The Dawtreys constantly appear on the roll of Sussex Sheriffs; and the two last of the name, Thomas and William, filled the same office in 1682 and 1736 in Essex, where they possessed Dodinghurst Park. William never married, and bequeathed his estate to Richard Luther, the son of his sister Sarah.

Anthony Dawtrey, a cadet of this house, migrated into Hampshire, where he settled at Worcot or Woodcote. "Sir John Dawtrey was Sheriff of Hants in 1516, and Sir Francis in 1548."—Woodward's Hampshire.

Some descendants also continued in Lincolnshire, where the name took the form of Hawtrey. Towards the end of the thirteenth century, William de Alta Ripa, of Algerkirk in that county, married Catherine Chakers, a Buckinghamshire heiress, and settled on her estate there, called Chakers or Chequers. Tenth in descent from him was Sir William Hawtrey, the last of the line, who only left three daughters. An offshoot of this latter house, seated at Ryslip in Middlesex, ended with John Hawtrey in 1690.

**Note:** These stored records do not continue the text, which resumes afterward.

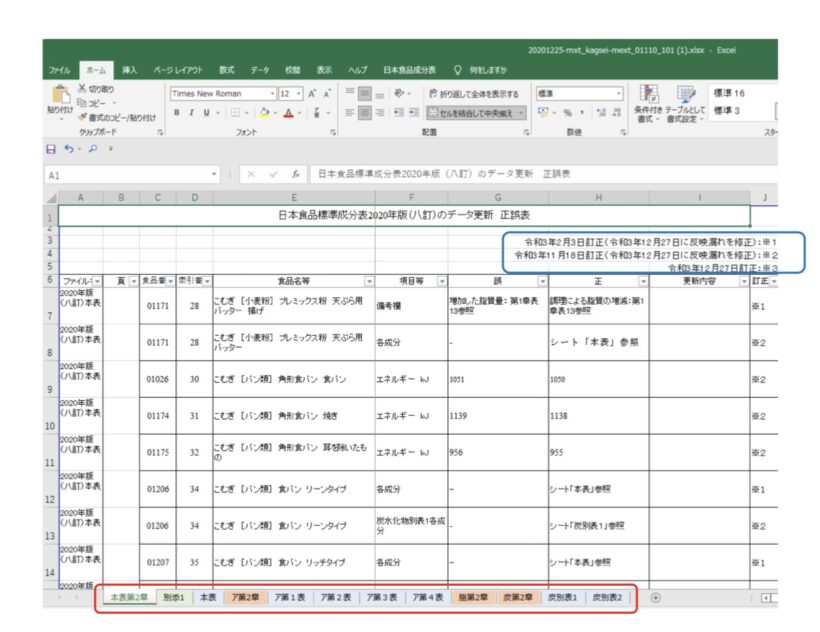This screenshot has height=632, width=820.
Task: Toggle Bold formatting
Action: (177, 112)
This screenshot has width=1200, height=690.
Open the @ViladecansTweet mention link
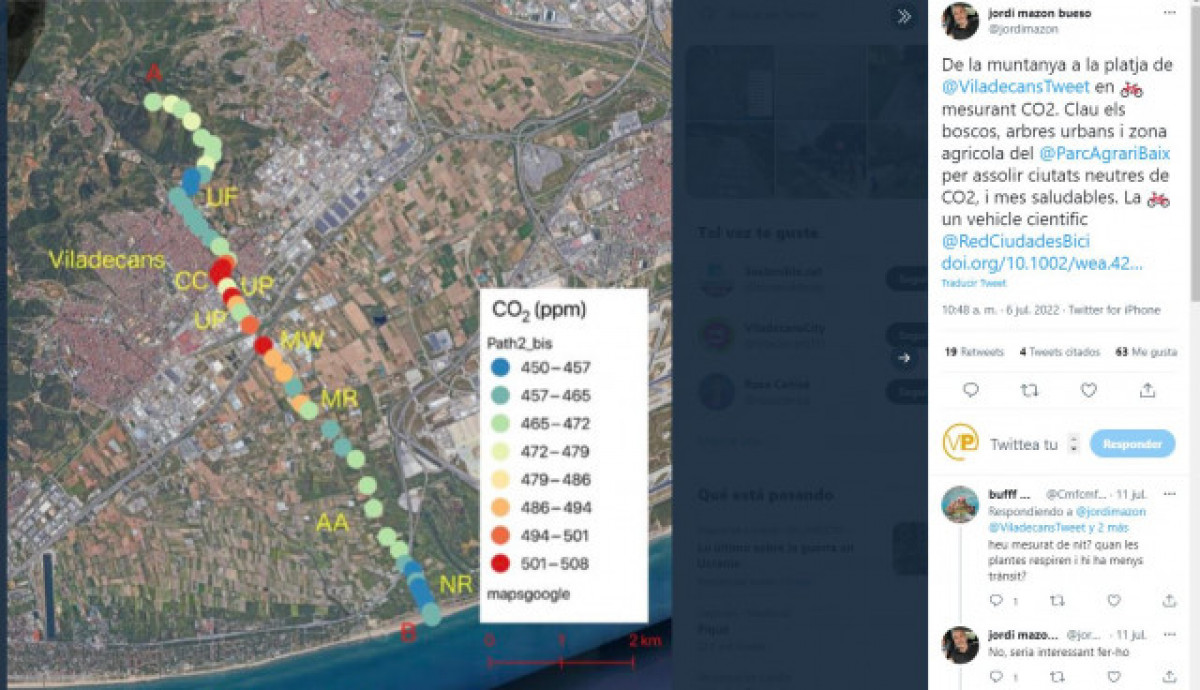coord(1015,86)
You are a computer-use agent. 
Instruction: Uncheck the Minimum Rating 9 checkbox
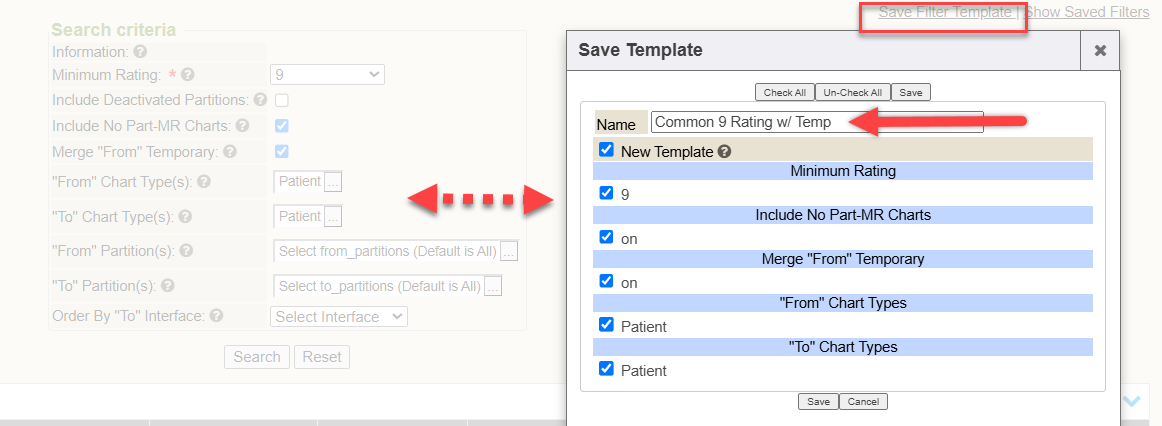click(x=606, y=193)
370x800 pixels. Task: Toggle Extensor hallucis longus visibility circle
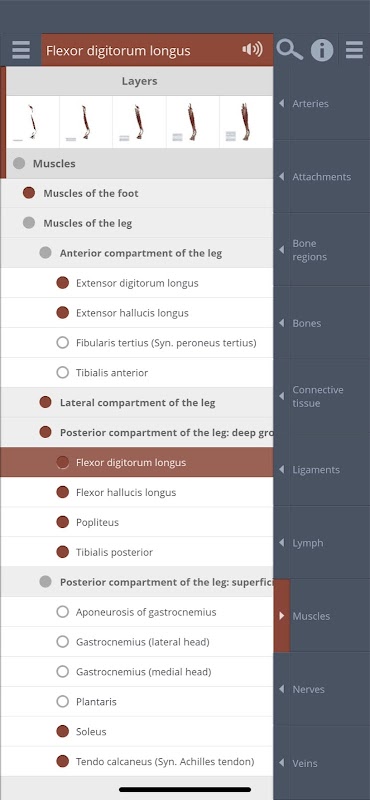tap(62, 313)
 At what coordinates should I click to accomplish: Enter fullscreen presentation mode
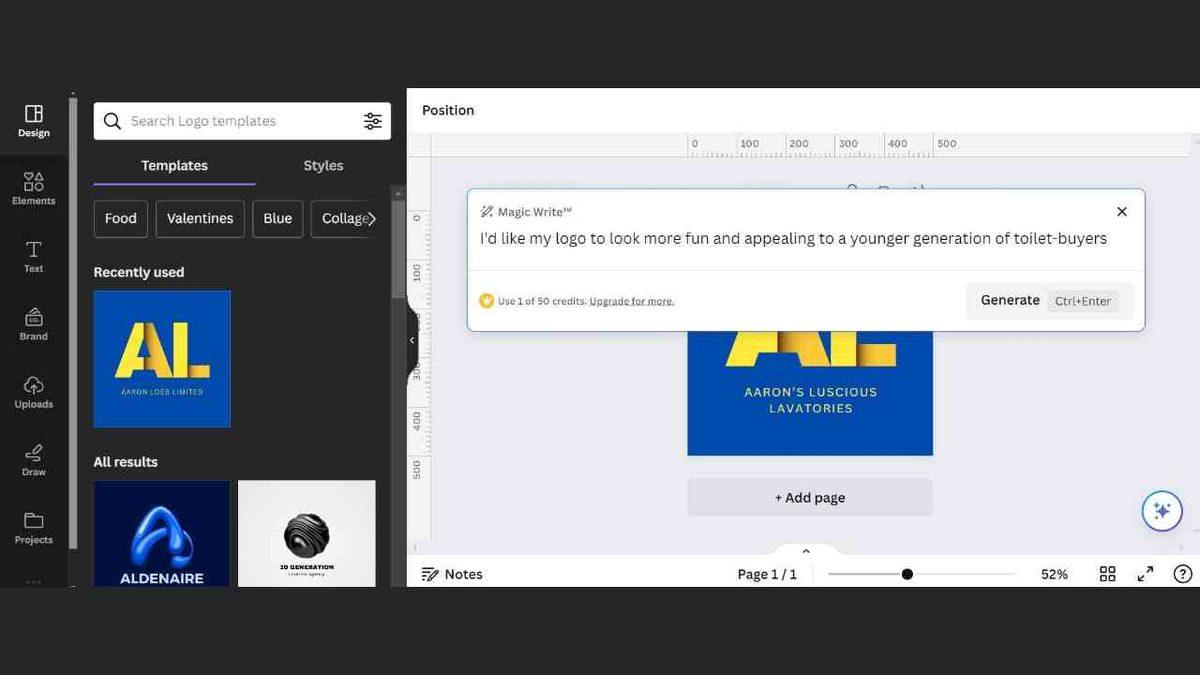pos(1145,574)

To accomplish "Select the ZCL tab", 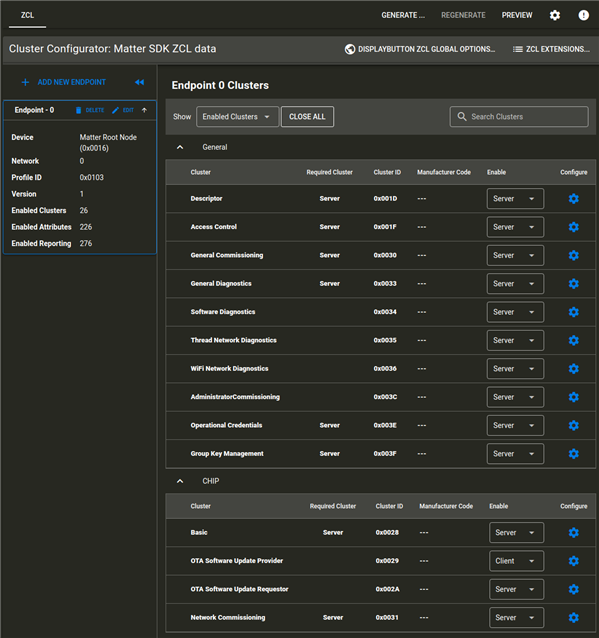I will click(27, 15).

Lastly, a flourishing family of Yorkshiremen, holding of the Percy Fee in Craven, bore the name of De Alta Ripa, and remained till the time of Henry VI. Their fortunes were founded by two-coheiresses, Anne and Matilda de Carleton, who about 1235 married two brothers, Sir Geoffrey and Sir Ralph de Alta Ripa. Sir Geoffrey purchased the latter's share of Carleton and Lothersdene; and in the next generation Sir Thomas married Preciosa de Marton, who inherited Elslack from her grandfather, Ralph Darrel. Their son Geoffrey had license in 1318 "to kernel and embattle his house at Elslack-in-Craven, a hamlet dependent upon Broughton,[151] of which, as we find in Kirkby's Inquest, he was joint-Lord. "Of the embattled house of the Alta Ripas (if they ever availed themselves of their license to embattle) there are now no appearances; a few lancet windows may possibly be of that period."—Whitaker's Craven. The last heirs-male were Geoffrey's grandsons, who each left a daughter; and the estate "went, as it came, through two females."


Footnotes

  1. "In the civil wars of the seventeenth century this village, situated on the highway, and almost at an equal distance between the hostile garrisons of Skipton and Thornton, had its full share of devastation and misery. It was a tradition at Broughton Hall, that a son of the family was shot on the lawn, and that the village had been so completely pillaged of common utensils that an old helmet travelled from house to house for the purpose of boiling broth and pottage."—Whitaker's Craven.